Instructions for the ProPer workflow

(last update: 22 July 2021)

0. Before you begin

This workflow requires Praat and R (RStudio is recommended).

File names

  • File names should not include special characters (e.g. IPA or diacritics), as well as spaces or dots. It is recommended to use an underscore to separate file name elements (e.g. interrogative_speaker1_sentence1.wav).

Audio

  • Audio files should be preferably mono, non-compressed (e.g. PCM such as .wav or .aiff) with 16--24 bit depth and up to 44.1k/48k Hz sample-rate. This full-range sample-rate resolution is recommended but not essential. The bulk of periodic energy in speech is below 1kHz, so, in essence, sample-rates above 2kHz should suffice for adequate perception of continuous sound from discrete samples (the Nyquist rate).

  • Regardless of whichever sample-rate is being used, make sure that the sample-rate is identical in all your audio files (and remember that sample-rate conversion is a one-way street: upsampling cannot improve sound quality).

  • It is recommended to normalize the loudness of all audio files to the same target BEFORE the Praat analysis takes place. This could be a simple average target (e.g. RMS) or a more advanced Loudness Unit target, LU. In both cases the recommended value is -23 given dBFS for an RMS-based target or LUFS for the LU target (FS = full scale, where '0' is the maximal possible value). Freely available loudness normalization can be done with Audacity where it is also possible to batch process many files via macros. Note that the LUFS normalization in Audacity is found under Effect -> Loudness Normalization -> perceived loudness. It should be set to -23LUFS, and you should deselect "Treat mono as dual-mono" since this will actually result in a -26LUFS if selected. That said, whatever value you choose, the important thing is to keep a consistent target value for the entire data set.

  • Audio files should have at least 200 ms without a signal (i.e. without acoustic material that needs to be analyzed) on both ends, initial and final, due to limitations in Praat's analysis at file edges. If this distance is not available on file, it is possible to insert additional silence to the audio file (see, e.g., here and here). See also next point about TextGrids in case you added silent portions to the audio AFTER the TextGrids were created.

TextGrids

  • If you need to extend existing TextGrids by certain amounts of milliseconds on both sides (assuming that the corresponding audio file had to change to satisfy Praat's limitations, see previous point), the following Praat script commands can help:
    Extend time: 0.2, "End"
    Extend time: 0.2, "Start"
    Shift times by: 0.2

  • For most desirable interface with the R codes, it is highly recommended to manually segment syllable-sized intervals in the TextGrid. The automatic detection of major periodic energy fluctuations in ProPer can make use of manual syllabic segmentation for optimal results.

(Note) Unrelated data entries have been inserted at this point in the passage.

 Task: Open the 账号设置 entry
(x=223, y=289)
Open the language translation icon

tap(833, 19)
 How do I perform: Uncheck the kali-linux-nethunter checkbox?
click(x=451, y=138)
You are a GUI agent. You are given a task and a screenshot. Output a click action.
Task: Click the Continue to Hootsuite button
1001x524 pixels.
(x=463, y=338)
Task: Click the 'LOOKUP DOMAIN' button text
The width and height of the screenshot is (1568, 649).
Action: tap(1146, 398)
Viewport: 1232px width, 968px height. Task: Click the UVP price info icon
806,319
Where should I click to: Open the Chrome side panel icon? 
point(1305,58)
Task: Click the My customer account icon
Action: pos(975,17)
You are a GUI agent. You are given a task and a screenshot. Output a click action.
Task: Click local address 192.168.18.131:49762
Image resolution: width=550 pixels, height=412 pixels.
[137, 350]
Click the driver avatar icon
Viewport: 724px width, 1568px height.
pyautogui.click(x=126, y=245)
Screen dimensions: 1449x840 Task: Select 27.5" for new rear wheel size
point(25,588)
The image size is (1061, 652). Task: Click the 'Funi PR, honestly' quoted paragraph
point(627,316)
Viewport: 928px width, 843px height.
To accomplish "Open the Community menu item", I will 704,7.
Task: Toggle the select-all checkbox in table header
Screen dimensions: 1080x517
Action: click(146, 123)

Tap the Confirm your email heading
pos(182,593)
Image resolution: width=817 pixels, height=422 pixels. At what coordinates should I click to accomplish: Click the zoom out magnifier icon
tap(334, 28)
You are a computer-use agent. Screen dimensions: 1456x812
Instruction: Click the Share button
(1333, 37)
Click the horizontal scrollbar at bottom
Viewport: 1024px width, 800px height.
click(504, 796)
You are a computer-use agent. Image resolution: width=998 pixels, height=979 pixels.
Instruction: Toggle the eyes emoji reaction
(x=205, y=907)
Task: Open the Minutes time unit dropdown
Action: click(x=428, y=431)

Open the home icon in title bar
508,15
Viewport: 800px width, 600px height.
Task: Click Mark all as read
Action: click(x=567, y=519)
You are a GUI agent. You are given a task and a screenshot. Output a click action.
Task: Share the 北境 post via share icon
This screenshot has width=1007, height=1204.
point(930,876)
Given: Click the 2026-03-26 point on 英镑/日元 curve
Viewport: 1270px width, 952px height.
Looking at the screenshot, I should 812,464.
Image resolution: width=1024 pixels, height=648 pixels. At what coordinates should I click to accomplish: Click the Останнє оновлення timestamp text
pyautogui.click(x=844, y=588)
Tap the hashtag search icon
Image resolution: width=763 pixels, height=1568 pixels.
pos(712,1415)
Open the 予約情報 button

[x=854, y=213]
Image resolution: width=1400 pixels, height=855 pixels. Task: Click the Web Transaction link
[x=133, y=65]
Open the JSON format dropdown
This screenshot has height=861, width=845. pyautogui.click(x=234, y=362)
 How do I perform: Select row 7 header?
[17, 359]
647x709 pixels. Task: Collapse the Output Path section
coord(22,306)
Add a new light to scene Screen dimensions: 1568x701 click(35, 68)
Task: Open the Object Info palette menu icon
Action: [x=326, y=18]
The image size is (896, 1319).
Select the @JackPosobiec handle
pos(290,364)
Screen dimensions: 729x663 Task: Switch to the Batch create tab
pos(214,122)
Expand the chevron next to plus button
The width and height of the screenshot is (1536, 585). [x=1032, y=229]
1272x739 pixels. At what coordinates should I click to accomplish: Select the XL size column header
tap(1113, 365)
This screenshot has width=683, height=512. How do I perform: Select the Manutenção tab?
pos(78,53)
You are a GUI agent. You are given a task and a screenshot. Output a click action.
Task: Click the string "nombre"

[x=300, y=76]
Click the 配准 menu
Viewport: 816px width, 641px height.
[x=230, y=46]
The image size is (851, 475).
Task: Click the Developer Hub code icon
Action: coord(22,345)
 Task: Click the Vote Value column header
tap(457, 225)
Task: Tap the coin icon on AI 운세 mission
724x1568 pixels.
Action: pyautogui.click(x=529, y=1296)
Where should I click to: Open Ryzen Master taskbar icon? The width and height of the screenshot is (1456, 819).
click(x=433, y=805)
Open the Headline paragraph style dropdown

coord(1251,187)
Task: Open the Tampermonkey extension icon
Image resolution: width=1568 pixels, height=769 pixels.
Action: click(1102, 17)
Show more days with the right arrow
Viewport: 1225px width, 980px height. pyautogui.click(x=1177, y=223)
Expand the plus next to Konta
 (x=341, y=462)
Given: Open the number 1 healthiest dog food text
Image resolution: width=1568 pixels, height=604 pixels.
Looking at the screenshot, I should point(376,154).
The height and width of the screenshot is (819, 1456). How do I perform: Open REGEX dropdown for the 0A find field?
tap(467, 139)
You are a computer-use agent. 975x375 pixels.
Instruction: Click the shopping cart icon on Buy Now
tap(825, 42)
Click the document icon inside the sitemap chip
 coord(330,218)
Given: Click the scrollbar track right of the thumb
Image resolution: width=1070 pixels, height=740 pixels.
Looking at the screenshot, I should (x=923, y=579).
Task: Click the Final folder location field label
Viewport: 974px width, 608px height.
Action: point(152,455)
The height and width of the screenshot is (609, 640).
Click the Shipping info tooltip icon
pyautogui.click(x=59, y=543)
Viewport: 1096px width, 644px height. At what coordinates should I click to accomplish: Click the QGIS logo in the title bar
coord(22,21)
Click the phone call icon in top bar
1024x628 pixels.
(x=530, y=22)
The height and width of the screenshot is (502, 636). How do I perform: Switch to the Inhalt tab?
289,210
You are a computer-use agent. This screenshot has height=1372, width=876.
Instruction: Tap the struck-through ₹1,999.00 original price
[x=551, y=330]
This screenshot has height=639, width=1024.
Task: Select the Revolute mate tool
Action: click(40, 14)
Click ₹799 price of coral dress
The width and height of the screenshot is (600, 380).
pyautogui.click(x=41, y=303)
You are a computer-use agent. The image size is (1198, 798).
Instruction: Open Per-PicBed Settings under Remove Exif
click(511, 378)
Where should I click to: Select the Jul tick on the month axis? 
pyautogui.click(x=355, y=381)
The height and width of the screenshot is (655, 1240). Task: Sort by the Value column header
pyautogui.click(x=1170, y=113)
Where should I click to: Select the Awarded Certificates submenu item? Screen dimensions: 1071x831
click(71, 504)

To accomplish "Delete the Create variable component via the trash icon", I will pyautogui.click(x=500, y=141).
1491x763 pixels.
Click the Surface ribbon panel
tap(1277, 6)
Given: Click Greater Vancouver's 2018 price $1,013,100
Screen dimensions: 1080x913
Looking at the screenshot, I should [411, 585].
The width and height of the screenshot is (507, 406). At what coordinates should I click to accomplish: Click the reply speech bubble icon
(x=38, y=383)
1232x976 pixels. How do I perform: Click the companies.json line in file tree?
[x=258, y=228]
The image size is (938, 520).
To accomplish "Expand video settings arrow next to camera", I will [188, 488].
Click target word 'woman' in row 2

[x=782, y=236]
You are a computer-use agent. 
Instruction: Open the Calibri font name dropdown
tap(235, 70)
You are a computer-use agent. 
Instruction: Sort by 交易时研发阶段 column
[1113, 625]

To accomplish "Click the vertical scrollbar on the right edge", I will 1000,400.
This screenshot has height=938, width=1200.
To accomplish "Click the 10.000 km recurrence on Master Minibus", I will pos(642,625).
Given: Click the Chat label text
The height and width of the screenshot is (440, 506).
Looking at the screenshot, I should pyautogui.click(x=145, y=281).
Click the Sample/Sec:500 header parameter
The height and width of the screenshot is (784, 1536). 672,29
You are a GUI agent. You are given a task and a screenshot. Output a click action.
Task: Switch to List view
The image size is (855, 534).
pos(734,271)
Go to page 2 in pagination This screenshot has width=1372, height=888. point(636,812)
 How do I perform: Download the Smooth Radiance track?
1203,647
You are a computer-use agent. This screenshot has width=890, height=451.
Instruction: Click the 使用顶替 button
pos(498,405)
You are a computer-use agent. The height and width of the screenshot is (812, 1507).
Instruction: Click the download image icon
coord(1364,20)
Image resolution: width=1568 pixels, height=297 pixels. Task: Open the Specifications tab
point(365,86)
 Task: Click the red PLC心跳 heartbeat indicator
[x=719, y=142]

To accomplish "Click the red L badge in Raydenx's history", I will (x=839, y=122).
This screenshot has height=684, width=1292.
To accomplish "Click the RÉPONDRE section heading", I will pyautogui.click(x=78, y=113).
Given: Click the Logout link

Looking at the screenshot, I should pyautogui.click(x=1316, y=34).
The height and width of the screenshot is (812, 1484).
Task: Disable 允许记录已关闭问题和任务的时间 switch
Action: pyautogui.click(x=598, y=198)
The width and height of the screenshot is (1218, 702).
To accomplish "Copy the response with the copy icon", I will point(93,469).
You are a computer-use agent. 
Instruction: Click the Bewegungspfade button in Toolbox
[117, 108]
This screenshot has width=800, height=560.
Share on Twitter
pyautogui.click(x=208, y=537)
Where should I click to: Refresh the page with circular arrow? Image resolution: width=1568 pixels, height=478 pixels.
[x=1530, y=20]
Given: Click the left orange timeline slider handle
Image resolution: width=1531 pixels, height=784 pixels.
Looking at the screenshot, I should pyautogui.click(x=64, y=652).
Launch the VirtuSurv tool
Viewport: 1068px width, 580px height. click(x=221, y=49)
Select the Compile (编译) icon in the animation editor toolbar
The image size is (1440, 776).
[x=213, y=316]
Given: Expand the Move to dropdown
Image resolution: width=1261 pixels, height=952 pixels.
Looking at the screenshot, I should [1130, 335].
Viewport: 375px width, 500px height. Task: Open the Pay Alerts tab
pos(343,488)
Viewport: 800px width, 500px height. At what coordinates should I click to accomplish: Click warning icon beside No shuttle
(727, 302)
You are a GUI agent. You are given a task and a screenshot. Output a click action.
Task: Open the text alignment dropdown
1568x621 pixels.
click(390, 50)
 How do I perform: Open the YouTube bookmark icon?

  • Avoid special characters (e.g. IPA or diacritics) in the TextGrid tiers.

  • Leave empty intervals without text if they are not marking portions of speech to be analyzed (e.g. first and last TextGrid intervals should be empty).

Managing R code

  • If you have RStudio, it is recommended to open the R Project file, ProPer_Projekt.Rproj, to use the different R Markdown files and manage the entire working directory from one central interface. Otherwise, simply use the individual R Markdown files (ending with .Rmd) directly.

1. ProPer pre-preparation: Acoustics-to-Praat

Data extraction from Praat (Praat script)

Copy the Praat script from 1) ProPer pre-preparation (Acoustics-to-Praat).praat into a Praat script window (or double-click the file to open directly in a Praat script window). Make sure that the directory paths are correct (change 'xxx' directly in the script or in the prompted Praat form), and make sure that your audio file(s) are/is in the "audio" directory (see notes on audio compatibility issues above).

We use the Pitch object in Praat to extract the periodic fraction of the signal from the strength values that are associated with each pitch candidate. The strength scale in the pitch object (running from 0 to 1) reflects the extent to which the acoustic signal is similar to itself across selected time points in the auto-correlation function. This similarity characterizes periodic signals, but it is not informative about the power of the signal. We need to multiply the periodic fraction by the total power, which we derive from the intensity tier to calculate the periodic power.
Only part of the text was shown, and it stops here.